L’identité des mendiants au Burkina ? En majorité des Peuhls, des Maures, des handicapés mais de plus en plus des gens valides qui ont émigré de la campagne vers la ville. Dans les années 83, 84 et 85 tout le monde a pu constater dans les villes et particulièrement à Ouagadougou la prolifération de migrants venus du nord du Burkina, du Mali ou du Niger. Des villages entiers s’étaient vidés de leurs habitants pour échapper à «l’extermination» par inanition. Tous ces gens sont venus grandir le nombre des mendiants dans les villes. Malgré le retour sensible d’une bonne pluviométrie ces paysans et éleveurs ruinés par la sécheresse ne sont plus retournés à la terre. Pour certains c’est l’argent qui les intéressent (“Monsieur ! 5 f pour manger s’il vous plaît”) ; pour d’autres “n’importe quoi” pour calmer la faim.
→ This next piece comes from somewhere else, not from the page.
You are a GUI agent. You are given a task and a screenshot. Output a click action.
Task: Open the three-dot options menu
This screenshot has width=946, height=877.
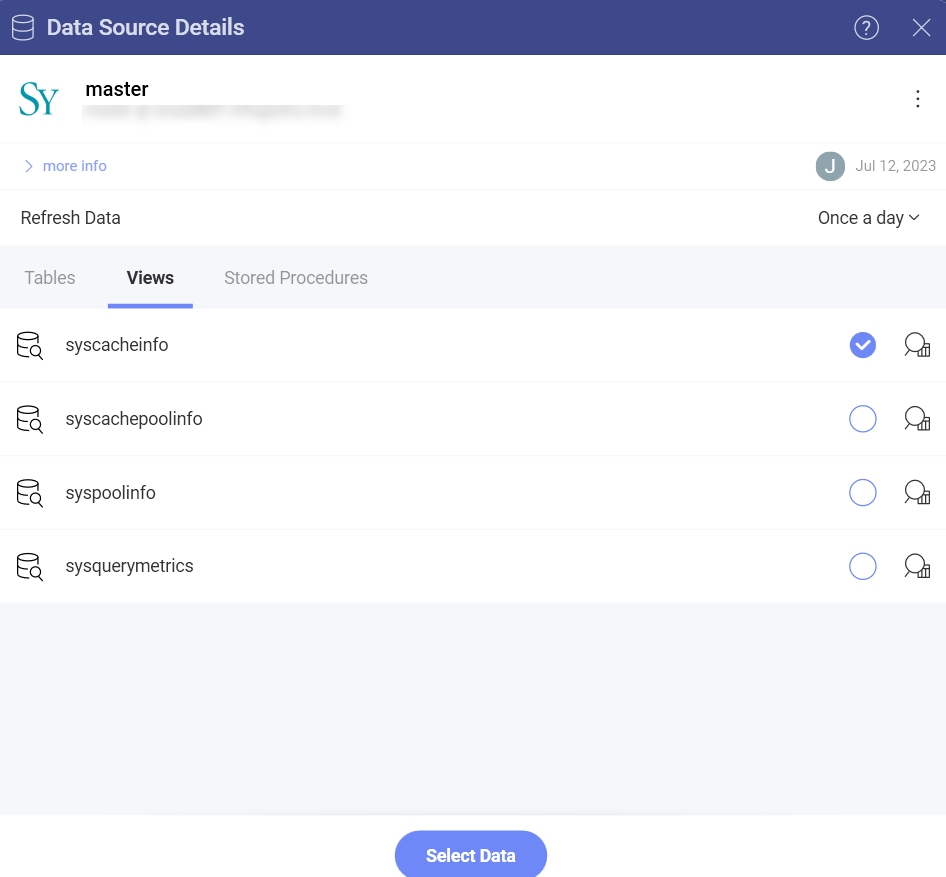[918, 99]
Devant une telle situation désolante qui tournait en un «fait institué et accepté par tous”, le CNR a décidé de trouver une solution. Supprimer la mendicité sous sa forme de profession, trouver un cadre d’insertion aux mendiants invalides plus ou moins obligés de vivre de la générosité des autres.
Depuis plus d’un an, un travail d’étude, de concertation avec les milieux privilégiés de la mendicité (milieux musulmans) a été engagé pour mettre fin au fléau. L’INEPRO a été ouvert à Gampala pour recevoir et former les jeunes délinquants à des métiers. Trois cours de solidarité ont été construites à Ouaga, un à Nouna, un à Bitou et deux à Bobo. Autant des conditions qui ont été réunies et qui ont abouti le 11 mars à la décision ultime de supprimer la mendicité.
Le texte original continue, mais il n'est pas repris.